Tarefa proposta a >> Reproduza, sem alterações, a passagem do excerto sobre a emigração de brasileiros para os Estados Unidos que vai de "Texto de Nuno" a "na própria terra.".

Excerto >>

Por que trocar CLT no Brasil por subemprego nos EUA?

Texto de Nuno Vasconcellos:

“… O enredo não se inicia com a volta forçada dos imigrantes para o Brasil nem com as condições aviltantes da viagem. Tudo começa com as razões que levam tanta gente a renunciar à vida em seu país natal para trabalhar em condições ilegais — e, portanto, sujeitas à deportação — nos Estados Unidos. É inconcebível que um país com as características do Brasil, que ao longo da história, acolheu milhões de estrangeiros em busca de condições de vida dignas e promissoras, hoje não consiga oferecer a chance de prosperidade a seus filhos. É inaceitável que um país com tanta riqueza e tanto trabalho por fazer veja seus filhos se lançarem a uma viagem arriscada na tentativa de construir, em um país com idioma, hábitos, cultura e objetivos diferentes dos seus, o futuro que não conseguem vislumbrar na própria terra.

Pior ainda é saber que a maioria dos imigrantes ilegais mandados de volta sobreviviam nos Estados Unidos à custa de trabalhos árduos e mal remunerados, que não se sujeitariam a realizar no Brasil. Isso mesmo. A maioria dos brasileiros, assim como dos venezuelanos, colombianos, peruanos, nicaraguenses, mexicanos e outros latino-americanos que vivem ilegalmente nos Estados, ganha a vida em subempregos que não exigem preparo nem qualificação — apenas oportunidade e disposição de aceitar as condições desfavoráveis que lhes são oferecidas. São faxineiros, lavadores de pratos, ajudantes de ajudantes de cozinha, entregadores de comida e uma série de profissionais que, mesmo subempregados, conseguem ter por lá condições de vida superiores às que teriam em trabalhos com carteira assinada no Brasil.

Não se trata, aqui, de reduzir a importância das atividades que os latino-americanos abraçam em suas novas vidas. O que interessa dizer é que as pessoas que emigram para os Estados Unidos se sujeitam a realizar tarefas que não realizariam no Brasil nem em qualquer outro país de origem. E que os trabalhadores norte-americanos geralmente se recusam a fazer.

Trechos dos dados >>
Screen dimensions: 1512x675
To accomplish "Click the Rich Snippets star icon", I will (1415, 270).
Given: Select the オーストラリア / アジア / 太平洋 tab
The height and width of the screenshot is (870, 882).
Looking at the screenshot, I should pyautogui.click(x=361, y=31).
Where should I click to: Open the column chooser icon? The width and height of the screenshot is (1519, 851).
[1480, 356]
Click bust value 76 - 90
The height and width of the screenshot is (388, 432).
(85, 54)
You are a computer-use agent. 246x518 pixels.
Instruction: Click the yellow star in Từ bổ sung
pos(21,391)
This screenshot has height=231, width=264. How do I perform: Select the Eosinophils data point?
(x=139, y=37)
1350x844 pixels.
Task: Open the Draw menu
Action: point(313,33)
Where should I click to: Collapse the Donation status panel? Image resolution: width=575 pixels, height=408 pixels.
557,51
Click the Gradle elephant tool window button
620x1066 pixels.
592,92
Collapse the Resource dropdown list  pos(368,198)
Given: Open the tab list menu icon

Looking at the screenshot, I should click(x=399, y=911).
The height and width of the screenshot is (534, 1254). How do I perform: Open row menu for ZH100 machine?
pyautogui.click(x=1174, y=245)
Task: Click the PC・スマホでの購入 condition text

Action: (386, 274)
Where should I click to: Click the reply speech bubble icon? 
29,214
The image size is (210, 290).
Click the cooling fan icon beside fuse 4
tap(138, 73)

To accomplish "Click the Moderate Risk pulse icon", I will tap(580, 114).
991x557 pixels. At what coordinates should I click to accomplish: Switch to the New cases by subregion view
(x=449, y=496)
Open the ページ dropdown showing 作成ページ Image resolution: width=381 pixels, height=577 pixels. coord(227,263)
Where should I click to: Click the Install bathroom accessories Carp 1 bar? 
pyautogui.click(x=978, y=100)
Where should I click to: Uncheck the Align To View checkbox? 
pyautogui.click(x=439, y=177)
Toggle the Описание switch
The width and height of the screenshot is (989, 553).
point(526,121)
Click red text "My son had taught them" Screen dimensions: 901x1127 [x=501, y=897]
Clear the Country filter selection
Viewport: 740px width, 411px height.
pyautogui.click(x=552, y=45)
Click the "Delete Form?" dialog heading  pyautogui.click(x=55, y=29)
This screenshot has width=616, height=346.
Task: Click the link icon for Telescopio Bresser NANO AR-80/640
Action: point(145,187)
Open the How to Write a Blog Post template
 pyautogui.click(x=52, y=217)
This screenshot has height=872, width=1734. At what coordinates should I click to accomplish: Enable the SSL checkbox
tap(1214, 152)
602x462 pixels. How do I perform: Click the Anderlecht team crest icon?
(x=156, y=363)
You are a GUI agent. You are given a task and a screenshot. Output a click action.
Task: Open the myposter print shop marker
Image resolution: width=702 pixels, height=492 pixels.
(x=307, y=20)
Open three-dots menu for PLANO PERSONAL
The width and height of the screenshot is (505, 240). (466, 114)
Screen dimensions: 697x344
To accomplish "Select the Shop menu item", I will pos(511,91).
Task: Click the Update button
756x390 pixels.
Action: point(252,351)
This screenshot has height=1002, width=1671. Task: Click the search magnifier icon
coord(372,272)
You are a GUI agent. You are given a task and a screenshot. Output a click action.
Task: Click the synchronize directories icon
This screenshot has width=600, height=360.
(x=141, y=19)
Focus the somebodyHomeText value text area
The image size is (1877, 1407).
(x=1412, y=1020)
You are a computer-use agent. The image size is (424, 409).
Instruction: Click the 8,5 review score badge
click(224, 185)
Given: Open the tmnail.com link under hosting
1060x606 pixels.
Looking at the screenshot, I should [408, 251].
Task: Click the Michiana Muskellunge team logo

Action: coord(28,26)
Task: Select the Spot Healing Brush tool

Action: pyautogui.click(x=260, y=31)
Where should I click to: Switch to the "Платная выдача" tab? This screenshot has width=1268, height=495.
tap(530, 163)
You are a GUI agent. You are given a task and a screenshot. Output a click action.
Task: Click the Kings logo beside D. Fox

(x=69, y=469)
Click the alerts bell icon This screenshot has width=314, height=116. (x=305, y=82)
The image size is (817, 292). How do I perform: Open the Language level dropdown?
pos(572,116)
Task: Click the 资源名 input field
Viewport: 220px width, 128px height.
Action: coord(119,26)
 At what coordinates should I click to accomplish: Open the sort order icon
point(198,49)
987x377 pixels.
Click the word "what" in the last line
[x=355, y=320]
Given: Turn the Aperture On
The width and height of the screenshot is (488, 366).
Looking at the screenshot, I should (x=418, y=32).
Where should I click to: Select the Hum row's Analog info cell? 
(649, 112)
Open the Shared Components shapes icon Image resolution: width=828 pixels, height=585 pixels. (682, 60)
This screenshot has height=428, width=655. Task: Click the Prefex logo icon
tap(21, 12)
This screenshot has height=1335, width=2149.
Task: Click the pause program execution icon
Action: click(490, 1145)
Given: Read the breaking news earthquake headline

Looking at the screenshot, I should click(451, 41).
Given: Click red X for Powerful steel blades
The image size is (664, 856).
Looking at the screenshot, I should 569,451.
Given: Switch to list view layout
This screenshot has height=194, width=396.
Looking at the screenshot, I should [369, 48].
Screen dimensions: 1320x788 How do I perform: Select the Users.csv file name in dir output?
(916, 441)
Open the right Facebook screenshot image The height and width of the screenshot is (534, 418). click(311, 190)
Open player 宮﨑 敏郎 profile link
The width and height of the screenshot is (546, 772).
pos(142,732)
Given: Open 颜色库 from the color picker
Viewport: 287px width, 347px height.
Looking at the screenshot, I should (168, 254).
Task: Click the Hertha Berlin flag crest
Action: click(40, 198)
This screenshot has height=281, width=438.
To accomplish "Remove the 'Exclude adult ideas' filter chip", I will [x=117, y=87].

Tarefa proposta b >> Retorne, sem qualquer alteração, as linhas dos dados, da linha com "Where should I click to: Collapse" até a linha com "(x=307, y=20)", ambas incluídas.

Solução da tarefa a >>
Texto de Nuno Vasconcellos:

“… O enredo não se inicia com a volta forçada dos imigrantes para o Brasil nem com as condições aviltantes da viagem. Tudo começa com as razões que levam tanta gente a renunciar à vida em seu país natal para trabalhar em condições ilegais — e, portanto, sujeitas à deportação — nos Estados Unidos. É inconcebível que um país com as características do Brasil, que ao longo da história, acolheu milhões de estrangeiros em busca de condições de vida dignas e promissoras, hoje não consiga oferecer a chance de prosperidade a seus filhos. É inaceitável que um país com tanta riqueza e tanto trabalho por fazer veja seus filhos se lançarem a uma viagem arriscada na tentativa de construir, em um país com idioma, hábitos, cultura e objetivos diferentes dos seus, o futuro que não conseguem vislumbrar na própria terra.

Solução da tarefa b >>
Where should I click to: Collapse the Donation status panel? Image resolution: width=575 pixels, height=408 pixels.
557,51
Click the Gradle elephant tool window button
620x1066 pixels.
592,92
Collapse the Resource dropdown list  pos(368,198)
Given: Open the tab list menu icon

Looking at the screenshot, I should click(x=399, y=911).
The height and width of the screenshot is (534, 1254). How do I perform: Open row menu for ZH100 machine?
pyautogui.click(x=1174, y=245)
Task: Click the PC・スマホでの購入 condition text

Action: (386, 274)
Where should I click to: Click the reply speech bubble icon? 
29,214
The image size is (210, 290).
Click the cooling fan icon beside fuse 4
tap(138, 73)

To accomplish "Click the Moderate Risk pulse icon", I will tap(580, 114).
991x557 pixels. At what coordinates should I click to accomplish: Switch to the New cases by subregion view
(x=449, y=496)
Open the ページ dropdown showing 作成ページ Image resolution: width=381 pixels, height=577 pixels. coord(227,263)
Where should I click to: Click the Install bathroom accessories Carp 1 bar? 
pyautogui.click(x=978, y=100)
Where should I click to: Uncheck the Align To View checkbox? 
pyautogui.click(x=439, y=177)
Toggle the Описание switch
The width and height of the screenshot is (989, 553).
point(526,121)
Click red text "My son had taught them" Screen dimensions: 901x1127 [x=501, y=897]
Clear the Country filter selection
Viewport: 740px width, 411px height.
pyautogui.click(x=552, y=45)
Click the "Delete Form?" dialog heading  pyautogui.click(x=55, y=29)
This screenshot has width=616, height=346.
Task: Click the link icon for Telescopio Bresser NANO AR-80/640
Action: point(145,187)
Open the How to Write a Blog Post template
 pyautogui.click(x=52, y=217)
This screenshot has height=872, width=1734. At what coordinates should I click to accomplish: Enable the SSL checkbox
tap(1214, 152)
602x462 pixels. How do I perform: Click the Anderlecht team crest icon?
(x=156, y=363)
You are a GUI agent. You are given a task and a screenshot. Output a click action.
Task: Open the myposter print shop marker
Image resolution: width=702 pixels, height=492 pixels.
(x=307, y=20)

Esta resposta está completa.